Oltre a questo negli ultimi anni è diventato evidente che anche il latte materno non risulta indenne dall’inquinamento ambientale (3); i dati più significativi riguardano gli inquinanti presenti nel latte di donne che vivono nei pressi di monocolture industriali (es. vigneti industriali). Questo si verifica perché la maggior parte delle sostanze pericolose sono liposolubili (soprattutto gli IE), cioè si sciolgono bene nel grasso e lì si accumulano; per questo motivo è facile che siano presenti in maggior quantità in alimenti grassi come il latte (umano e non). Il latte materno rimane, seppur inquinato, un alimento fondamentale per lo sviluppo equilibrato del bambino, e, anche se inquinato, lo aiuterà a difendersi ed a maturare un sistema immunitario forte e combattivo.

Un discorso analogo vale per le persone in sovrappeso o obese: più grasso abbiamo e più accumuleremo molecole pericolose!

Oltretutto non possiamo pensare che consumando alimenti che contengono residui di pesticidi, anche se entro i limiti di legge, questi non influiranno sulla nostra salute; non possiamo prevedere il comportamento di tali sostanze dato che il metabolismo di ognuno di noi è diverso, abbiamo geni diversi, viviamo in ambienti diversi, veniamo esposti attraverso diverse fonti (aria, acqua, cibi) e soprattutto non possiamo prevedere come agiranno le miscele di diverse sostanze chimiche (gli studi vengono fatti analizzando un solo tipo di molecola per volta).

Recentemente è nato il concetto di alimento a “residuo zero”. Cosa significa?

Nel prodotto a residuo zero è consentito l’utilizzo di molti o tutti i pesticidi chimici autorizzati, l’unico vincolo è che l’agricoltore deve sospendere i trattamenti con sostanze chimiche un certo tempo prima della raccolta  in modo tale che non sia rintracciabile il prodotto chimico all’interno dell’alimento finale. Ciò non esclude che siano comunque presenti sostanze chimiche residue del normale metabolismo vivente, cioè tutte le sostanze chimiche complesse vengono scisse dagli organismi viventi in pezzi più piccoli, pezzi che non sono oggetto di verifica nei laboratori d’analisi. Quindi… il residuo zero non basta!

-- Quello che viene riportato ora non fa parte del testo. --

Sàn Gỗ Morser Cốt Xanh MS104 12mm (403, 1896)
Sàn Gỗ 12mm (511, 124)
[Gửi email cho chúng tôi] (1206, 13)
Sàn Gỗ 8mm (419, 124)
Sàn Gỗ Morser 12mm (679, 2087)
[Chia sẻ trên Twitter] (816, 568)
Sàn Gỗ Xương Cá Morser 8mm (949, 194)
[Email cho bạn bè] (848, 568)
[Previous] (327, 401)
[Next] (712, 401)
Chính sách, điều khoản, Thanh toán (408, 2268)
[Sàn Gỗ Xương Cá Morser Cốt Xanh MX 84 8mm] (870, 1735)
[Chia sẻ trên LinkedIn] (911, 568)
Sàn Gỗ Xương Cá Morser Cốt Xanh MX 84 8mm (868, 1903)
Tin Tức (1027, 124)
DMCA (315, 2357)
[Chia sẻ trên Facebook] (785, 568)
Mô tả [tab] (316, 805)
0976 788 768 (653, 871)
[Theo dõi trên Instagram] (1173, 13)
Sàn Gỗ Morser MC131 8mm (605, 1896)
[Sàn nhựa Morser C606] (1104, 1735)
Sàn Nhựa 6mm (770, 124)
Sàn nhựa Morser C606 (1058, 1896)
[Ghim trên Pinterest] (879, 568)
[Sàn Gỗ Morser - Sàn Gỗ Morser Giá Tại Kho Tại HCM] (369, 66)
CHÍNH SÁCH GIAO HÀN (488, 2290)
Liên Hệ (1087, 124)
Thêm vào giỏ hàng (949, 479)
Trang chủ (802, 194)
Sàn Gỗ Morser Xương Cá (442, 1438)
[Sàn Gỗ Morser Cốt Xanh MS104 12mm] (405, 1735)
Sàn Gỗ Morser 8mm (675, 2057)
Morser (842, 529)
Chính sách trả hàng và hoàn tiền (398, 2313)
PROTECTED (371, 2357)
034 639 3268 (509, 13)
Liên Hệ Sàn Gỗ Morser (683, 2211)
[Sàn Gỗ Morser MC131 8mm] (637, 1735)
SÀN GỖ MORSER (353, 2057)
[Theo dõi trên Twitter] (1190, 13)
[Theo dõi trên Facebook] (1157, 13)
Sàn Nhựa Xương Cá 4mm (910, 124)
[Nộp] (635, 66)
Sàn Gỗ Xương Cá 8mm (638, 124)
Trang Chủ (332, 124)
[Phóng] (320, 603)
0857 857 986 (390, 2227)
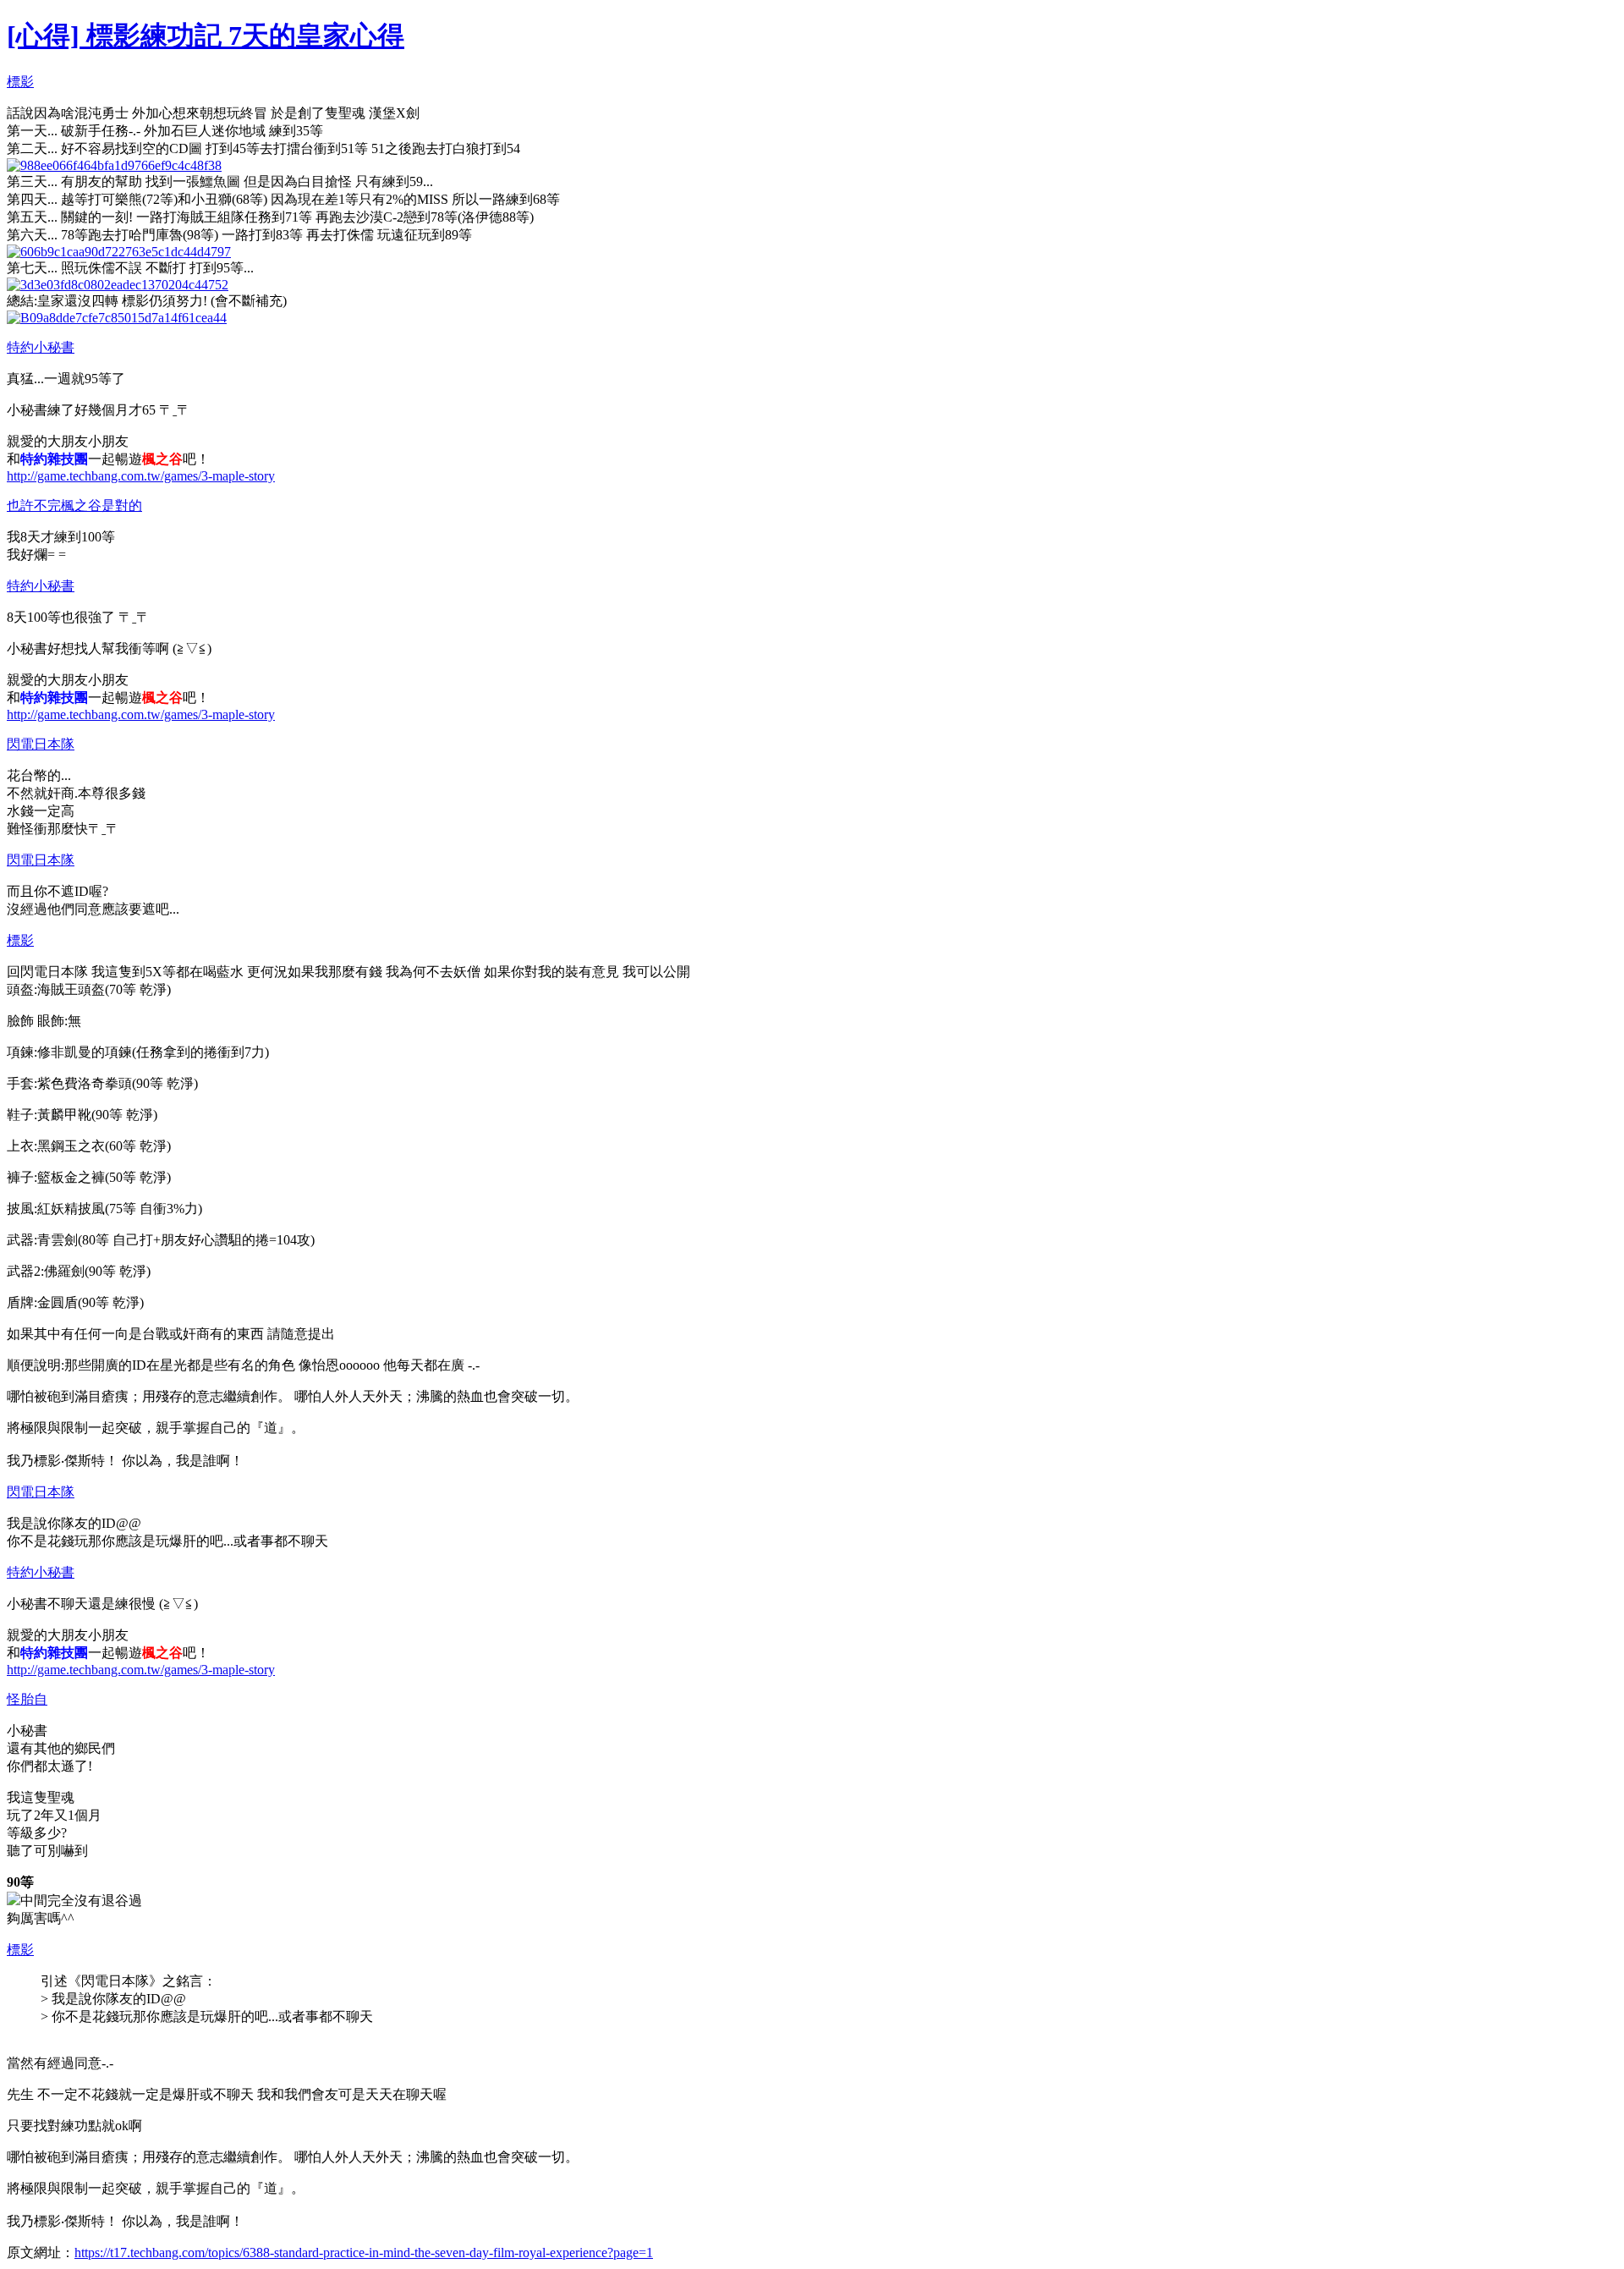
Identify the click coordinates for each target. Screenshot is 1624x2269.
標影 (20, 81)
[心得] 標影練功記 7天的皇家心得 (205, 35)
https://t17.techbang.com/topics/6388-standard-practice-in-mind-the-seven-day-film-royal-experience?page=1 (363, 2252)
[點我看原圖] (114, 165)
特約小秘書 (40, 347)
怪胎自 (27, 1699)
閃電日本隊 (40, 744)
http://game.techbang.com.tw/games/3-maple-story (141, 476)
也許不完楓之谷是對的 (74, 505)
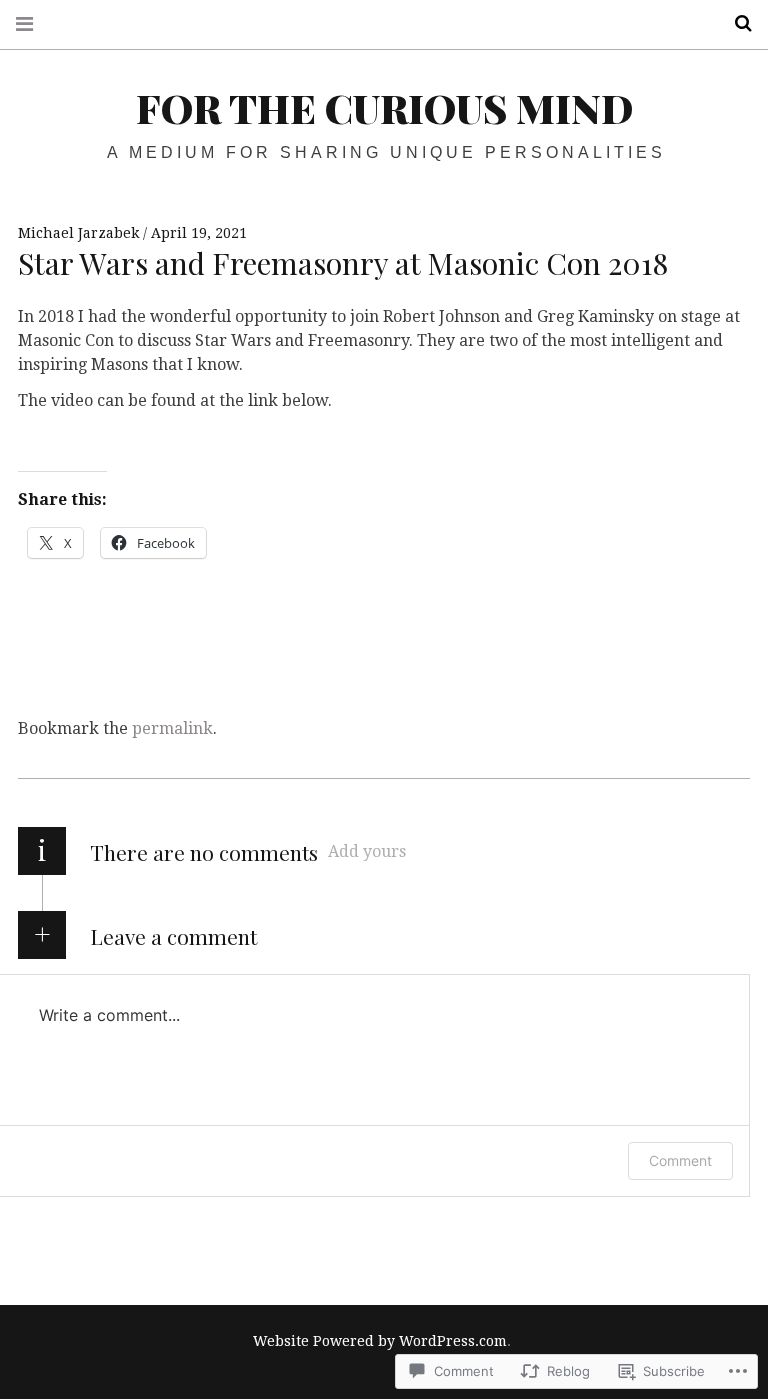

Il prodotto a residuo zero non è biologico: c’è un’enorme differenza tra un prodotto ottenuto con sostanze chimiche che però non sono rilevabili nel prodotto finale e un prodotto ottenuto interamente con metodi che rispettano le regole dell’agricoltura biologica. Queste differenze non riguardano solo la nostra salute, ma anche quella dell’ambiente e la biodiversità.

  

Pesticidi e salute dell’ambiente

Tutte i pesticidi usati nell’agricoltura o nell’industria in genere, vanno a finire nell’aria e nell’acqua e, se sono tossici per noi, a maggior ragione lo saranno per gli altri animali, per gli insetti, i batteri e le piante.

Nelle monocolture intensive, ad esempio, vengono irrorate grandi quantità di fertilizzanti per aumentare la produttività del terreno. Questo modifica profondamente i cicli degli elementi (del carbonio, dell’azoto, del fosforo, ecc.) e di conseguenza si perde l’equilibrio degli ecosistemi. L’eccesso di fertilizzanti minerali favorisce una veloce metabolizzazione della sostanza organica presente nel terreno da parte dei batteri, sostanza organica che sarà difficile ripristinare e il terreno risulterà impoverito: sarà necessario spruzzare ancora più fertilizzanti per far lavorare quel terreno e si innesca così un dannoso circolo vizioso. Il materiale organico, che nei metodi di lavorazione agricola meno intensiva rimane sul terreno, viene decomposto dai microorganismi del suolo e convertito in un complesso di composti organici (l’humus ) essenziali per i suoli perché controllano la ritenzione e il movimento dell’acqua e dell’ossigeno contenendo le strutture del suolo stesso.

Quando invece i pesticidi finiscono nelle acque, si ha non solo il rischio di contaminazione di quelle potabili, destinate al consumo umano, ma anche fenomeni come ad esempio l’eutrofizzazione, ovvero l’aumento esponenziale della crescita di microalghe dovuto in particolare ad un eccesso di nitrati e fosfati derivanti dai fertilizzanti. Queste alghe, non essendo smaltite dai consumatori primari, determinano una maggiore attività dei batteri che consumano ossigeno e la mancanza di quest’ultimo provoca alla lunga la morte dei pesci. Senza contare l’effetto diretto dei pesticidi, le cui concentrazioni elevate provocano morie di pesci, mentre dosi più basse possono distruggere gli avannotti (cuccioli di pesce) oppure insetti e invertebrati, che costituiscono cibo per i pesci stessi.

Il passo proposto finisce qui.